# Aim of the exercise:
Take the line that contains "The width and height of the screenshot is (1072, 612)." and all lines after it, up to and including the last line of the data, and write them out exactly; nothing else belongs in the answer.

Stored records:
.....

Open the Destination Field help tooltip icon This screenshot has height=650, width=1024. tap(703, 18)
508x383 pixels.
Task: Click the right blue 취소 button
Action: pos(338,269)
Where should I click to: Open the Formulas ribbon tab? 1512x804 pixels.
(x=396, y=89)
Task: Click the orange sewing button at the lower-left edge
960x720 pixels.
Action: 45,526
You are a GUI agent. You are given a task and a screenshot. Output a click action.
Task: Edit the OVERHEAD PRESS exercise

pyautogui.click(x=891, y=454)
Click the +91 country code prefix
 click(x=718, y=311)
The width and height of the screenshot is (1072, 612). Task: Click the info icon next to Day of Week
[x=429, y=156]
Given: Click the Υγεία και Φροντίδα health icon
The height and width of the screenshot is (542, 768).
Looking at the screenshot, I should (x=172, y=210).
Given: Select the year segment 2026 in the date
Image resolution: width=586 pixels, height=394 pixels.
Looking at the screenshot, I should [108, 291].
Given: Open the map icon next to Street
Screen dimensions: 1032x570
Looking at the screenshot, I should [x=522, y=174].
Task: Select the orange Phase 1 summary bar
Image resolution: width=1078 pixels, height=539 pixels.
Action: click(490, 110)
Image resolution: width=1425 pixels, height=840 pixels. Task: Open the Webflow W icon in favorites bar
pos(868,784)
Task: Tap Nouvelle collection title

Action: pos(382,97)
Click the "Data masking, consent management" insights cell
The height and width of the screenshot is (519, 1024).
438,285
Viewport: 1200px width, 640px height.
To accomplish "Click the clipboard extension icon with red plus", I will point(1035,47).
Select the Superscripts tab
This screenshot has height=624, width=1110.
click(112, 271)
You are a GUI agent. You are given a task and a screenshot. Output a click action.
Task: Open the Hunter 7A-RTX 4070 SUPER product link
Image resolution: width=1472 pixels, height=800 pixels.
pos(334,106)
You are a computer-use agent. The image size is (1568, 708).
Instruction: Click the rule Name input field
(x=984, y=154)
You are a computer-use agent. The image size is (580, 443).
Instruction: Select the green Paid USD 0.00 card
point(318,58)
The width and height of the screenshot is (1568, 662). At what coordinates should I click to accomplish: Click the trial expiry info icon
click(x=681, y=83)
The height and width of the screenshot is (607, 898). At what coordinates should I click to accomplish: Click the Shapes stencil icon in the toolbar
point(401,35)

.....

# Answer section:
The width and height of the screenshot is (1072, 612). Task: Click the info icon next to Day of Week
[x=429, y=156]
Given: Click the Υγεία και Φροντίδα health icon
The height and width of the screenshot is (542, 768).
Looking at the screenshot, I should (x=172, y=210).
Given: Select the year segment 2026 in the date
Image resolution: width=586 pixels, height=394 pixels.
Looking at the screenshot, I should [108, 291].
Given: Open the map icon next to Street
Screen dimensions: 1032x570
Looking at the screenshot, I should [x=522, y=174].
Task: Select the orange Phase 1 summary bar
Image resolution: width=1078 pixels, height=539 pixels.
Action: click(490, 110)
Image resolution: width=1425 pixels, height=840 pixels. Task: Open the Webflow W icon in favorites bar
pos(868,784)
Task: Tap Nouvelle collection title

Action: pos(382,97)
Click the "Data masking, consent management" insights cell
The height and width of the screenshot is (519, 1024).
438,285
Viewport: 1200px width, 640px height.
To accomplish "Click the clipboard extension icon with red plus", I will point(1035,47).
Select the Superscripts tab
This screenshot has height=624, width=1110.
click(112, 271)
You are a GUI agent. You are given a task and a screenshot. Output a click action.
Task: Open the Hunter 7A-RTX 4070 SUPER product link
Image resolution: width=1472 pixels, height=800 pixels.
pos(334,106)
You are a computer-use agent. The image size is (1568, 708).
Instruction: Click the rule Name input field
(x=984, y=154)
You are a computer-use agent. The image size is (580, 443).
Instruction: Select the green Paid USD 0.00 card
point(318,58)
The width and height of the screenshot is (1568, 662). At what coordinates should I click to accomplish: Click the trial expiry info icon
click(x=681, y=83)
The height and width of the screenshot is (607, 898). At what coordinates should I click to accomplish: Click the Shapes stencil icon in the toolbar
point(401,35)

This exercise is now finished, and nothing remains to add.